Dans une note de recherche publiée le mois dernier, l'analyste Benoit Poirier de Valeurs mobilières Desjardins note d'ailleurs que la dette de Bombardier est plus élevée que celle de ses pairs. Du même souffle, dans un courriel, il précise que Bombardier possède «de bonnes liquidités» et qu'aucune dette ne vient à échéance pour les quatre prochaines années.

Les analystes

Le son de cloche de M. Poirier semble celui retenu par ses confrères. Ils sont 13 à recommander l'achat du titre, contre trois qui suggèrent de le conserver et un seul, de le vendre.

Ce qu'en dit l'entreprise

Chez Bombardier, on est «satisfait» du niveau d'endettement. La porte-parole Isabelle Rondeau souligne que la dette à long terme est passée de 4,4 milliards à la fin janvier 2008 à 3,9 milliards à la fin octobre. «Les capitaux propres ayant diminué davantage que la dette, le ratio paraît plus élevé», dit-elle toutefois.

> Cogeco Inc.

Constat

Il s'agit d'une «entreprise bien gérée», affirme d'abord M. Simard. Elle est devenue «moins risquée» depuis la vente de TQS à Remstar.
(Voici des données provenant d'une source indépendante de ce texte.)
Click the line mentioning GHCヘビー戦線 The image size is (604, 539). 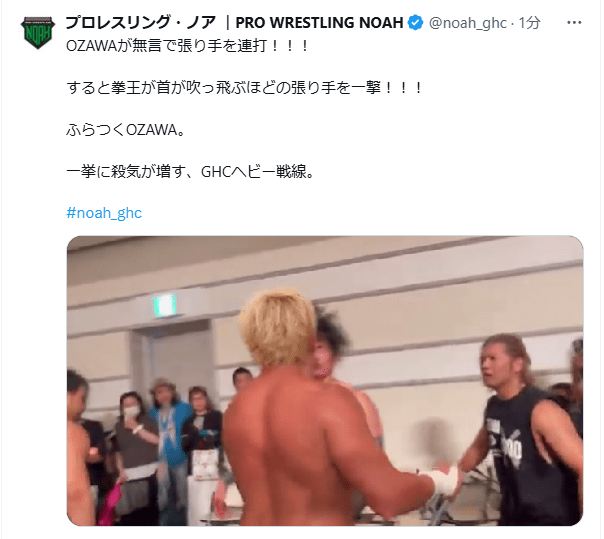191,171
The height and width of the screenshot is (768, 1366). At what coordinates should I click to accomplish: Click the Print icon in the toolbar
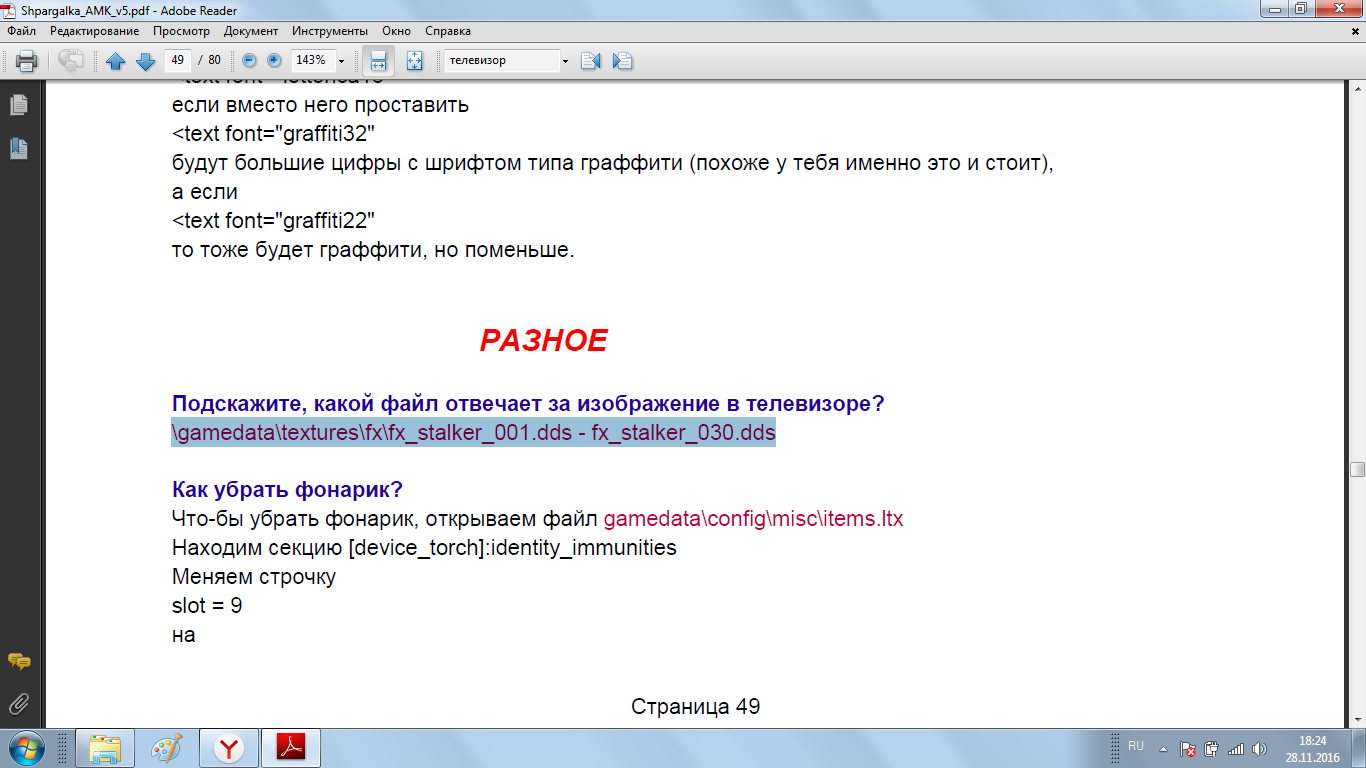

La stabilité des revenus du câble est un avantage certain en temps difficiles. Le ratio de sa dette reste quand même cinq fois plus élevé que celui des autres entreprises.

Les analystes

Aucun analyste ne suggère de se départir du titre. Ils sont cinq à promouvoir son achat, contre un seul qui suggère de le conserver.

Ce qu'en dit l'entreprise

La porte-parole de Cogeco n'a pas rappelé La Presse Affaires à ce sujet.

> Gaz Métro

Constat

«Son importante dette a des chances de compromettre tout projet de croissance en raison de coûts de financement plus élevés actuellement», souligne M. Simard

Les analystes

Deux analystes qui suivent les activités du distributeur de gaz conseillent de conserver le titre, contre trois qui disent de s'en défaire.

Ce qu'en pense l'entreprise

Gaz Métro reconnaît avoir un niveau d'endettement «légèrement supérieur à ce qu'on a observé historiquement chez Gaz Métro». Le chef des finances, Pierre Despars, attribue cette situation à une acquisition de 200 millions réalisée en 2007. «On a clairement indiqué au marché que, lorsque la situation des marchés se rétablirait, on émettrait de l'équité», c'est-à-dire une émission d'unités pour 100 millions de dollars, selon l'annonce de l'époque.

Cela dit, il juge le niveau d'endettement «tout à fait normal» dans son secteur, où «le pourcentage de dette est principalement fixé par les organismes de réglementation».

Méthodologie

M. Simard a pris un groupe de quelque 400 sociétés inscrites en Bourse qui ont un chiffre d'affaires supérieur à 100 millions de dollars, excluant les institutions financières. Il a trouvé que leur ratio médian de dette à long terme sur les fonds propres (l'avoir des actionnaires) atteint 0,35. C'est donc dire que pour chaque tranche de 100$ d'avoirs, une première moitié a 35$ de dette ou moins. L'autre en a plus de 35$.

Ensuite, il a comparé ce ratio à celui des entreprises mentionnées plus haut: les «alertes rouges» ont un taux d'endettement de 9 à 13 fois supérieur à la médiane. Dans les cas de Nortel et Quebecor World, il n'a pas calculé leur ratio, celles-ci étant «en faillite technique puisque leurs dettes au livre excèdent leurs actifs au livre».

Aussi, il a calculé le rendement sur le capital des entreprises, c'est-à-dire les sommes requises pour générer un profit. Plus ce pourcentage est élevé, moins l'entreprise a besoin d'argent pour engranger un profit.

* Selon les analystes sondés par l'agence financière Bloomberg en date de jeudi.